John Gulick jlgulick at sfo.com
Wed Jan 31 17:53:44 PST 2001


Brad Mayer sez:


>It may already be beginning to boil over. Seijin no hi ceremonies (Coming
>of Age Day, 2nd Monday in January, a "neo-traditional" national holiday
>established in the pivotal year 1948) have degenerated to the point that
>some authorities have begun to speak of shutting down the events
>altogether. This Januarys' events featured local politicians at the podium
>being pelted with eggs; "bad" youth rolling up in their convertibles
>outside the ceremony hall, denouncing the proceedings bullhorns in hand,
>only to be attacked by police; and generalized scenes of the jeering,
>catcalling and baiting of "grownup" representatives - all viewable on the
>T.V. news. One of a piece with the now generalized obsession with the
>"anti-traditional" behavior of Japanese youth ... As "de-political" behavior
>(it is neither 'pre-political' nor 'apolitical') it is a refreshing contrast
>to the portrait of their apathetic American counterpart's consumption of
>second-hand fantasies. There comes a time when fantasy life is no longer
enough.

I sez:

Brad, an interesting report and illuminating analysis. What do you mean by "de-political", exactly ? An aggressive impatience with the sterile posturing of bourgeois politicians ? If that's what you mean by "de-political" thought and behavior, it sounds like the building blocks of fascism (i.e. a potential mass base for fascism).
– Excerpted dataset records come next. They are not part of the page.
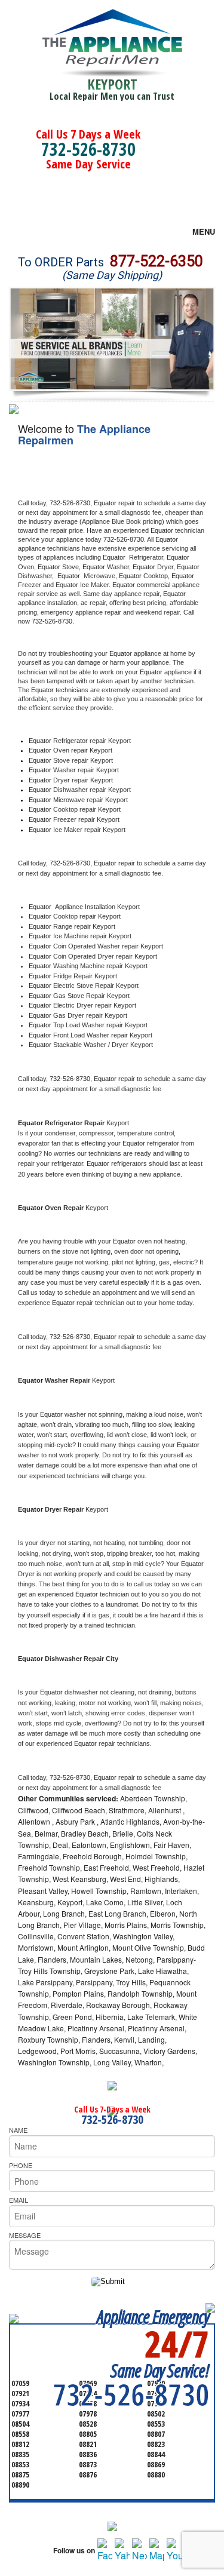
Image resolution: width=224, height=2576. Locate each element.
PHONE (20, 2165)
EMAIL (18, 2200)
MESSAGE (25, 2235)
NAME (18, 2130)
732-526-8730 (88, 149)
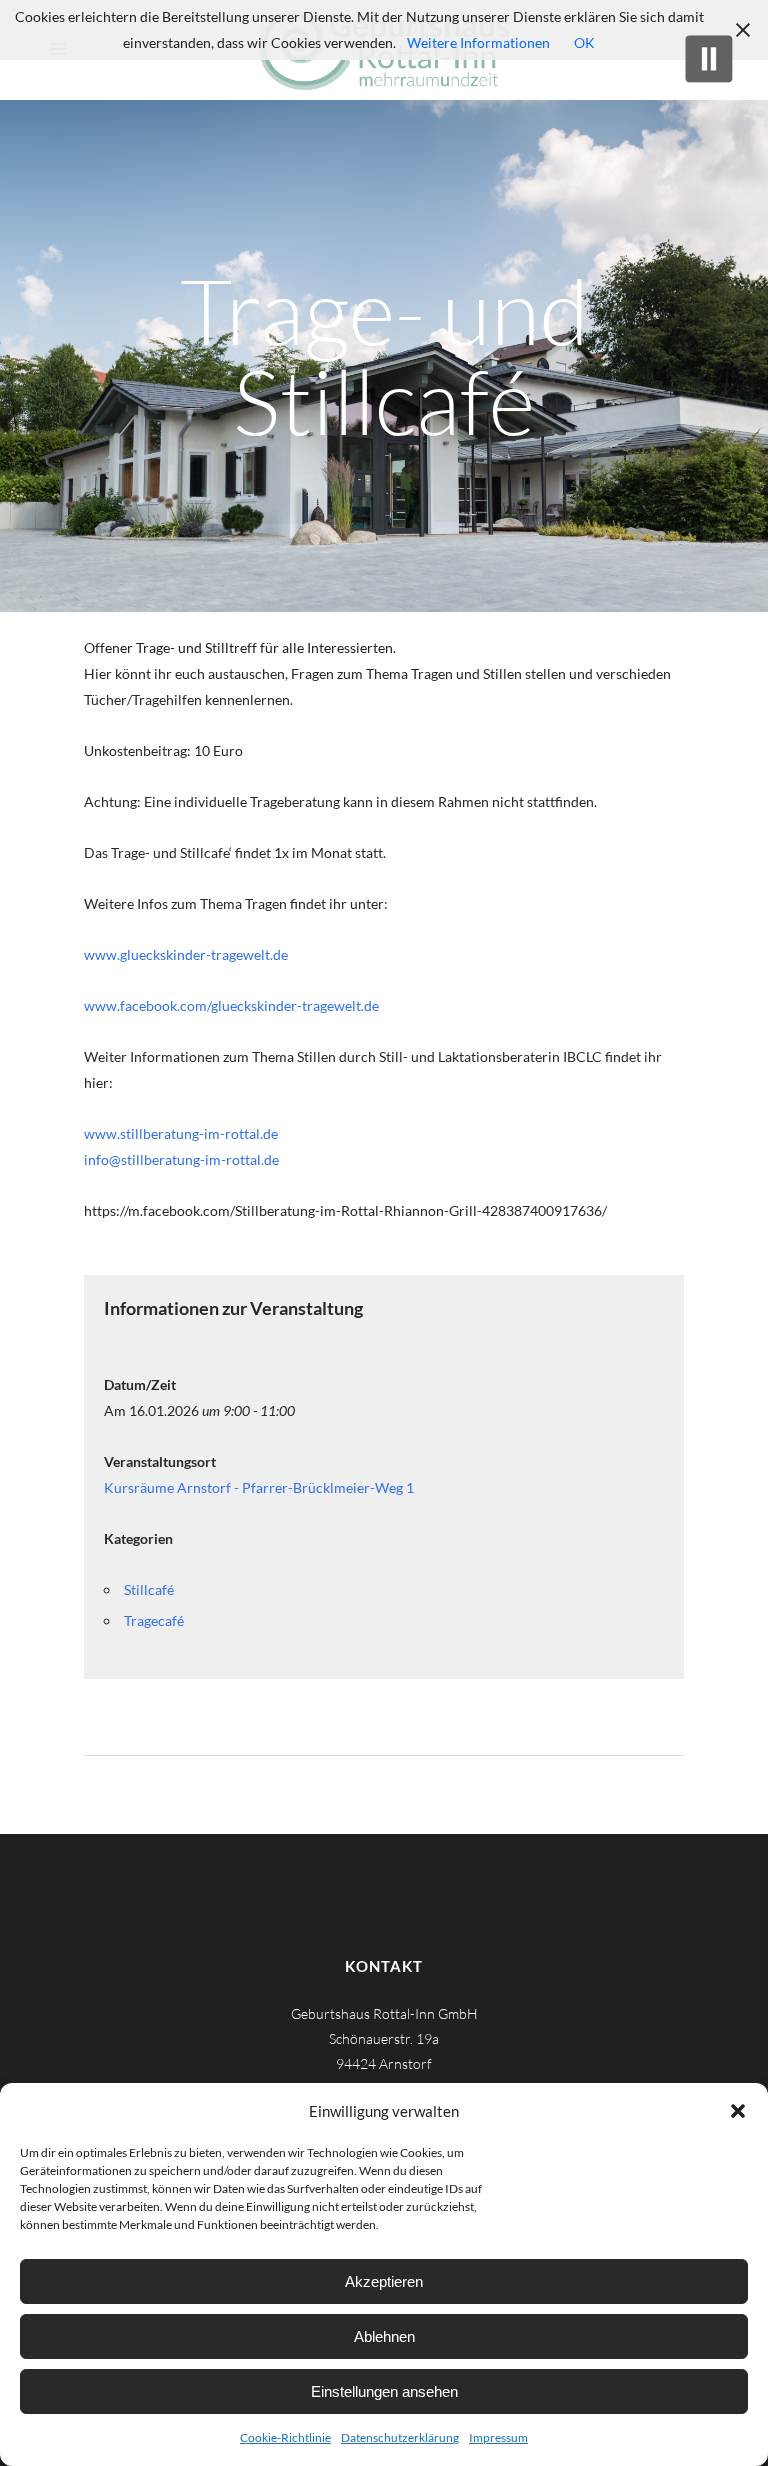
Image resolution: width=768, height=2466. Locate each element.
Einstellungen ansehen (384, 2391)
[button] (738, 2111)
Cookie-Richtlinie (285, 2437)
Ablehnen (384, 2336)
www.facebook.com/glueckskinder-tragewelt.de (231, 1005)
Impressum (498, 2437)
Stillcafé (149, 1589)
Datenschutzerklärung (400, 2437)
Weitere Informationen (478, 42)
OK (584, 42)
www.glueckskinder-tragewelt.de (186, 954)
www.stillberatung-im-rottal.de (181, 1133)
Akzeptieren (384, 2281)
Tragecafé (154, 1620)
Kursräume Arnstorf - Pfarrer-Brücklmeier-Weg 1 (259, 1487)
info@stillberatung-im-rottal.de (181, 1159)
Whenever I've witnessed similar behavior by mobs of U.S. youth, I've always thought, "these kids are fodder for an Americanized version of fascism." Bored, hostile teenagers and twenty-somethings appearing to be ungovernable b/c of their manifest contempt for existing authority figures, but deep down their hostility springs from the fact that they view existing authority as weak, ineffectual, effete (like tweedy liberal professors amongst a bunch of inattentive and rowdy students). What they subconciously crave is some sort of virile ubermensch to tower above mediocre nameless, faceless, liberal bureaucrats -- they are ready to worship him (and they may not even know it yet) if only given a chance. The current popular appetite for hyper-violent cartoons (not to ignore the political economy on the supply side which the NYT article nicely summarized) may be a precondition for and a product of a brewing post-modern fascism.